This repository contains:

  • age-stratified Covid-19 case and fatality data for different countries and at different points in time, and
  • an interactive Jupyter notebook for mediation analysis of age-related causal effects on case fatality rates,

published as part of the following paper:

"Simpson's paradox in Covid-19 case fatality rates: a mediation analysis of age-related causal effects". J von Kügelgen*, L Gresele*, B Schölkopf. (*equal contribution). https://arxiv.org/abs/2005.07180

We provide the following three separate datasets:

  • a dataset containing only the most recent numbers from: Argentina, China, Colombia, Italy, Netherlands, Portugal, South Africa, Spain, Sweden, Switzerland, South Korea and the Diamond Princess cruise ship (last checked: end of May 2020)
  • a longitudinal dataset containing several reports from Italy (9 March - 26 May 2020)
  • a longitudinal dataset containing several reports from Spain (22 March - 29 May 2020)
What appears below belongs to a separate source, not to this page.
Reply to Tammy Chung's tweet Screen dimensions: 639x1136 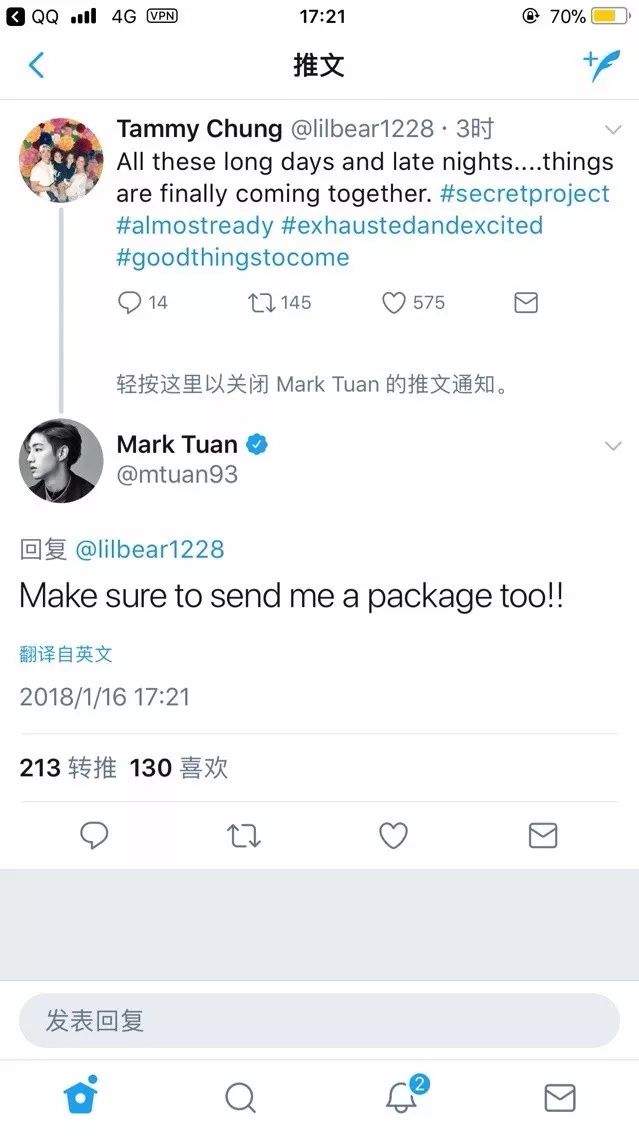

All numbers of confirmed cases and fatalities are stratified by age into groups of 10 years (0-9, 10-19, 20-29, 30-39, 40-49, 50-59, 60-69, 70-79, 80+), and contain the date and country of reporting, as well as links to the corresponding sources (generally health agenices/ministries, or scientific publications).

Please consult the paper and notebook for further details.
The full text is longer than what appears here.